### THE DATA
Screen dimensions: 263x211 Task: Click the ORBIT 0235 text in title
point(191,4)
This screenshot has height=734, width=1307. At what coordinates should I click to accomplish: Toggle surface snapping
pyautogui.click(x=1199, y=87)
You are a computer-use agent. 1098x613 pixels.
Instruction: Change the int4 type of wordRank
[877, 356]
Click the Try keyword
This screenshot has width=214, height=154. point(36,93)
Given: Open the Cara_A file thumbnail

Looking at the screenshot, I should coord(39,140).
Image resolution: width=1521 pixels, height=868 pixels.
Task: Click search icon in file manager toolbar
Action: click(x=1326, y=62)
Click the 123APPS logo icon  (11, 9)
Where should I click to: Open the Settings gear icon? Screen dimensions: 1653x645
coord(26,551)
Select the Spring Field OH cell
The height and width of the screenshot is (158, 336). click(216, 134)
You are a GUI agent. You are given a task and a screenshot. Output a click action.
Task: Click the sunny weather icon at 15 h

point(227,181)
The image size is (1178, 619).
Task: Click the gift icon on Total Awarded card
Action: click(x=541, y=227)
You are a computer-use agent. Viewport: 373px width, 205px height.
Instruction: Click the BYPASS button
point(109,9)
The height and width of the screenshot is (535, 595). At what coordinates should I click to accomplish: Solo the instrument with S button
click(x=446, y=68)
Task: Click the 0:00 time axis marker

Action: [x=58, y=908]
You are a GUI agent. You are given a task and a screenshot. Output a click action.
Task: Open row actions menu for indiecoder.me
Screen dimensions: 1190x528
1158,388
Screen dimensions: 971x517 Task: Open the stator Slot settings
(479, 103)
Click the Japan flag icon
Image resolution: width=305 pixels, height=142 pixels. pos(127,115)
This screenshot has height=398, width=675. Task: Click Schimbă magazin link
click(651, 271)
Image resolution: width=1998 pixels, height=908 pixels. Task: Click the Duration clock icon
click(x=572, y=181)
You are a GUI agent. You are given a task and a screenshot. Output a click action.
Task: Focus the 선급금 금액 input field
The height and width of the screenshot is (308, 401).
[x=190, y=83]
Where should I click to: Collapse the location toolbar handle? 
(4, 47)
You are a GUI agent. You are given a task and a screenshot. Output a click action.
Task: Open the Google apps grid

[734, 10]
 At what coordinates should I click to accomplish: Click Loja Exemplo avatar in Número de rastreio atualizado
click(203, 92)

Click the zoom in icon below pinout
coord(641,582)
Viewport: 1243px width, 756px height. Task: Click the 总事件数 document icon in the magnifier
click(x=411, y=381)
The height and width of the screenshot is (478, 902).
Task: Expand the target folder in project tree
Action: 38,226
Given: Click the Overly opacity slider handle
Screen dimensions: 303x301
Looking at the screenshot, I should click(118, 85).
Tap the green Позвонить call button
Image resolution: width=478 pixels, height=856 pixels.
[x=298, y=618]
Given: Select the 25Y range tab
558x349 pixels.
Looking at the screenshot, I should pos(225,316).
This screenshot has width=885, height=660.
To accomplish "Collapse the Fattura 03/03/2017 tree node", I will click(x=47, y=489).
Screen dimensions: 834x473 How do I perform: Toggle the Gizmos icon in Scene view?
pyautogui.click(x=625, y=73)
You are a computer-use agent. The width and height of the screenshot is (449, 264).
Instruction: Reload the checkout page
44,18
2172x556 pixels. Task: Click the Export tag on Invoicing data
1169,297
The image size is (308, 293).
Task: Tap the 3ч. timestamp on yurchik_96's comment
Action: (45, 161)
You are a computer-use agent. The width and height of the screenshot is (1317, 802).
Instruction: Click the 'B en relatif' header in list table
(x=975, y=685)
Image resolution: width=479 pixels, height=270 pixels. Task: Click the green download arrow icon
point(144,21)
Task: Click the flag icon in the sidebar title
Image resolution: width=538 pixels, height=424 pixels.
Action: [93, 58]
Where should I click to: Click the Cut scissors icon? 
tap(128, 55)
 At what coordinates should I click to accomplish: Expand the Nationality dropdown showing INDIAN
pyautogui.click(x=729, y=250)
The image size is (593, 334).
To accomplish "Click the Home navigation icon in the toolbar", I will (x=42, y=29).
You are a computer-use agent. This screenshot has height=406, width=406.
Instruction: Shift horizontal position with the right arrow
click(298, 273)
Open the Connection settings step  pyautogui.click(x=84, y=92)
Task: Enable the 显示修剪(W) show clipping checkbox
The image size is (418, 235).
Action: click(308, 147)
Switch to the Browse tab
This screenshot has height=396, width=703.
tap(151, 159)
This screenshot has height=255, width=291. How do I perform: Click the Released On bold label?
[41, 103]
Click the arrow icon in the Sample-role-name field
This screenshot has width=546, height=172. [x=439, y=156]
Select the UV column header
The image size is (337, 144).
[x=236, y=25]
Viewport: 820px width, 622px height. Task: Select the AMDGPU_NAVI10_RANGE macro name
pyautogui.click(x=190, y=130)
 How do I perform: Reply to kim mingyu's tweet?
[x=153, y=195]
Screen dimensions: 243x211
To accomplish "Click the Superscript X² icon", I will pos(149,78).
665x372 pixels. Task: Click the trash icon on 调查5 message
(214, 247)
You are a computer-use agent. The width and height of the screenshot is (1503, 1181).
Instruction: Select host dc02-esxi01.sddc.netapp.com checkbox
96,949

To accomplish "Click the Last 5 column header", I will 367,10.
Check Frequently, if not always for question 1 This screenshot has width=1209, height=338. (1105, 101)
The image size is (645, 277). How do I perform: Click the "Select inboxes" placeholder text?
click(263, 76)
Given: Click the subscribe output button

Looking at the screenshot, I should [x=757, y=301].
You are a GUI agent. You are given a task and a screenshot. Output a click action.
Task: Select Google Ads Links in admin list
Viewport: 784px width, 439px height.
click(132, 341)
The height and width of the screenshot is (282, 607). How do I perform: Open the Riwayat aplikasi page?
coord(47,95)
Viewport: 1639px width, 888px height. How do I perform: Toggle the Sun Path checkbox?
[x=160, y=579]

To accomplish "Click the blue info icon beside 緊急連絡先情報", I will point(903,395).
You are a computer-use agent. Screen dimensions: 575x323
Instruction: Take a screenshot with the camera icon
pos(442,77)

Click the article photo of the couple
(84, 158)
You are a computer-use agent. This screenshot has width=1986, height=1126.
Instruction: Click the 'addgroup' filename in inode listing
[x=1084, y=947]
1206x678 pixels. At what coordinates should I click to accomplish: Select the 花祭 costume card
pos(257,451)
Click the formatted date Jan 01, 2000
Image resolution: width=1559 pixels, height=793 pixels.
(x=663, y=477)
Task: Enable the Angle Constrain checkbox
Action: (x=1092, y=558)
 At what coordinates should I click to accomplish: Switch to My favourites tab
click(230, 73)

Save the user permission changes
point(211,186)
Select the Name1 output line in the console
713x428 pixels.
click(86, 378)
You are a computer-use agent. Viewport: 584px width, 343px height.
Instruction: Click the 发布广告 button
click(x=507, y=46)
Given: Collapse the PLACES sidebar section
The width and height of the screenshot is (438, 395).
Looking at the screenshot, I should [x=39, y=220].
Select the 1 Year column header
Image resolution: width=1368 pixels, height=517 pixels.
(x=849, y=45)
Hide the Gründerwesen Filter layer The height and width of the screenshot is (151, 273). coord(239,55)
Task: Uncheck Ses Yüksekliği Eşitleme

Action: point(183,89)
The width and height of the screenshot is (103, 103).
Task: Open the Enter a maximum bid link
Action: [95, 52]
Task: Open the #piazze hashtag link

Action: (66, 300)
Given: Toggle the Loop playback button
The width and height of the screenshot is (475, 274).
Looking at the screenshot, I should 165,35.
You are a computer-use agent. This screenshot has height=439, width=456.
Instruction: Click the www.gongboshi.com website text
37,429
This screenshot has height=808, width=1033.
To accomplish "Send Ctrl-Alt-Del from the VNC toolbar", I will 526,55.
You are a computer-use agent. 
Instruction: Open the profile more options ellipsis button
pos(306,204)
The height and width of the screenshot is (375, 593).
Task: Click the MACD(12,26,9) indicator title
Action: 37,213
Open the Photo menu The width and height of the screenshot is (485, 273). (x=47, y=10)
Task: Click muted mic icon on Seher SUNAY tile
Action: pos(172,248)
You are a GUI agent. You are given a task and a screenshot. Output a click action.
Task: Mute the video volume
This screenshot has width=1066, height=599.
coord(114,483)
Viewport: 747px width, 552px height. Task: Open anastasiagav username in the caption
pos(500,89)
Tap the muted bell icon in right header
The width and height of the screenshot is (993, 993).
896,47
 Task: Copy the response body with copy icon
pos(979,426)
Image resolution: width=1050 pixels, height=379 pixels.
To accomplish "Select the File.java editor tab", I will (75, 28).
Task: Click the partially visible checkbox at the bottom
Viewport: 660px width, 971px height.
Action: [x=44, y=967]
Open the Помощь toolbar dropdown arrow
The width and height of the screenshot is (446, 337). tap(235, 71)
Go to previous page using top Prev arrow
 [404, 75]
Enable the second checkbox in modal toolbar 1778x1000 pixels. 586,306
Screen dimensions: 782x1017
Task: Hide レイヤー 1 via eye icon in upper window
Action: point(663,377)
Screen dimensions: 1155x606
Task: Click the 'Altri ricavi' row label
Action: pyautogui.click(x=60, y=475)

### TASK PROMPT
In the records from their start through the line containing "Action: click(x=1326, y=62)", switch "thumbnail" to "preview". Return only those lines, with nothing else changed.

### SOLVED PROBLEM
Screen dimensions: 263x211 Task: Click the ORBIT 0235 text in title
point(191,4)
This screenshot has height=734, width=1307. At what coordinates should I click to accomplish: Toggle surface snapping
pyautogui.click(x=1199, y=87)
You are a computer-use agent. 1098x613 pixels.
Instruction: Change the int4 type of wordRank
[877, 356]
Click the Try keyword
This screenshot has width=214, height=154. point(36,93)
Given: Open the Cara_A file preview

Looking at the screenshot, I should coord(39,140).
Image resolution: width=1521 pixels, height=868 pixels.
Task: Click search icon in file manager toolbar
Action: click(x=1326, y=62)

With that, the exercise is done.